**EXERCISE PROMPT**
Restate the lines word for word, from the one containing "Where should I" through the last line of the entries below, without any other lines.

»»

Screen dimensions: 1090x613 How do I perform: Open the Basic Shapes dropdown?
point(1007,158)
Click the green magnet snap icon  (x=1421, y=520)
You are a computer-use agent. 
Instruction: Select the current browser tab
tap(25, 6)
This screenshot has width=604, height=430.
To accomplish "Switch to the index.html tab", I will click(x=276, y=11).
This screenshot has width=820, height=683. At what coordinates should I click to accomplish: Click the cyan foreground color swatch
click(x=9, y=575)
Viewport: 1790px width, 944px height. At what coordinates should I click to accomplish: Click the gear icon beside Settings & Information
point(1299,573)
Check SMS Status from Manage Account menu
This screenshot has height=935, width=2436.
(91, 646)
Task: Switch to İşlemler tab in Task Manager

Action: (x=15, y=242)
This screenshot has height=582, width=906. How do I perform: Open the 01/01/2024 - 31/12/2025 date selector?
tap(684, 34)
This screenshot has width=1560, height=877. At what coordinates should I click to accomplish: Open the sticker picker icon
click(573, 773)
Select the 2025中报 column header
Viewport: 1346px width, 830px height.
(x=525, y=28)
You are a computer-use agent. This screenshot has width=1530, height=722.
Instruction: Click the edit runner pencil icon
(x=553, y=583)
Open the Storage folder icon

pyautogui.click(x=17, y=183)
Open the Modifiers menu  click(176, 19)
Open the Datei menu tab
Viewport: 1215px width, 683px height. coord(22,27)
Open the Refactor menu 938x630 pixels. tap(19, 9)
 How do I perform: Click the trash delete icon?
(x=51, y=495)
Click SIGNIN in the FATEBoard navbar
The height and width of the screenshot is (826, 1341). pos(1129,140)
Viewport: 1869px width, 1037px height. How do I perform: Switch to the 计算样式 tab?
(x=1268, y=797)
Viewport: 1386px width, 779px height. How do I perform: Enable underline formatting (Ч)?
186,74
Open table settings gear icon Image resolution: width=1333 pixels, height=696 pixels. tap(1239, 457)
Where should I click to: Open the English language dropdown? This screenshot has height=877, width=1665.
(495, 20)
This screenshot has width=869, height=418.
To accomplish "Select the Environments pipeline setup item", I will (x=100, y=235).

««

**ANSWER FOR THIS EXERCISE**
Where should I click to: Open the English language dropdown? This screenshot has height=877, width=1665.
(495, 20)
This screenshot has width=869, height=418.
To accomplish "Select the Environments pipeline setup item", I will (x=100, y=235).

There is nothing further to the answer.